Segment-Wise Demand Trends
According to analysts, demand remains uneven across sectors:
- Financial Services & ER&D: Showing resilience with steady budgets and outsourcing demand
- Manufacturing, Retail & Telecom: Facing pressure due to weak consumer demand and macro uncertainty
- AI & Automation: Emerging as a key growth driver, though impacting traditional pricing models
Brokerage Views: Mixed Outlook Despite Correction
Brokerages have offered a divided view on the sector:
HCL Technologies
- Mirae Asset Sharekhan maintains a Buy rating with a target of ₹1,380, citing strong cash flows and AI momentum
- JM Financial Institutional Securities downgraded the stock to Reduce, cutting earnings estimates and lowering the target price
Despite near-term headwinds, analysts highlight that valuations have become more attractive after the recent correction.
Infosys
- Axis Securities recommends a Hold, citing strong deal wins but muted near-term growth
- ICICI Securities also maintains a Hold, pointing to weak conversion, slow ramp-ups, and margin pressures
Target prices for Infosys hover around ₹1,330, reflecting limited upside in the near term.
AI: Opportunity or Threat?
Artificial Intelligence is emerging as a double-edged sword for IT companies:
- Positive: Drives demand for automation, cloud transformation, and productivity solutions
- Negative: Reduces billing rates and creates pricing pressure (AI deflation effect)
Companies are increasingly reinvesting productivity gains into talent, sales, and AI capabilities, which limits margin expansion in the short term.
Margin Pressures and Cost Challenges
Margins are expected to remain range-bound due to:
- Wage hikes and talent retention costs
- Acquisition-related amortisation
- Increased investments in AI and digital capabilities
For Infosys, EBIT margins are expected to stay in the 20–22% range, indicating limited upside despite efficiency gains.

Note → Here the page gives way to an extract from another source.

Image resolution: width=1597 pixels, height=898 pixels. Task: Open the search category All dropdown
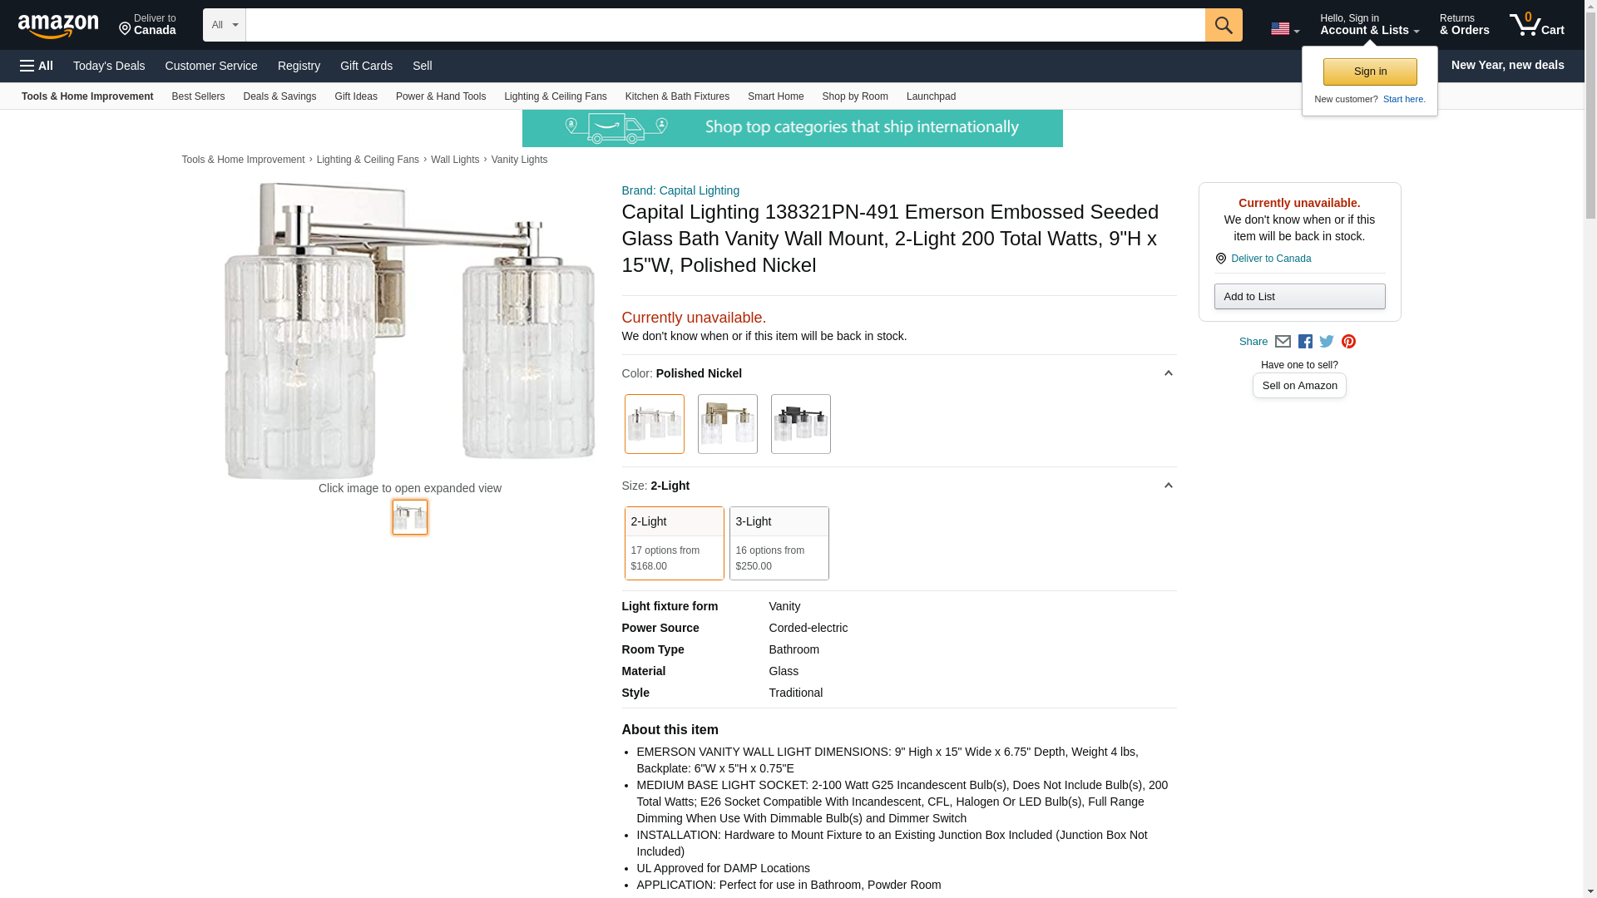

Outlook: Near-Term Pain, Long-Term Potential
While the near-term outlook remains cautious, analysts believe the long-term story for Indian IT remains intact, supported by:
- Digital transformation demand
- AI adoption across industries
- Vendor consolidation opportunities
However, growth recovery may be gradual and dependent on global macro stability and improvement in discretionary spending.
Conclusion: Correction Brings Valuation Comfort
The recent sharp fall in HCL Technologies and Infosys reflects a reset in expectations for the IT sector. While earnings visibility remains subdued in the near term, the correction has made valuations more reasonable for long-term investors.
Going forward, stock performance will hinge on deal conversions, AI monetisation, and improvement in global demand trends—making the sector one to watch closely in the coming quarters.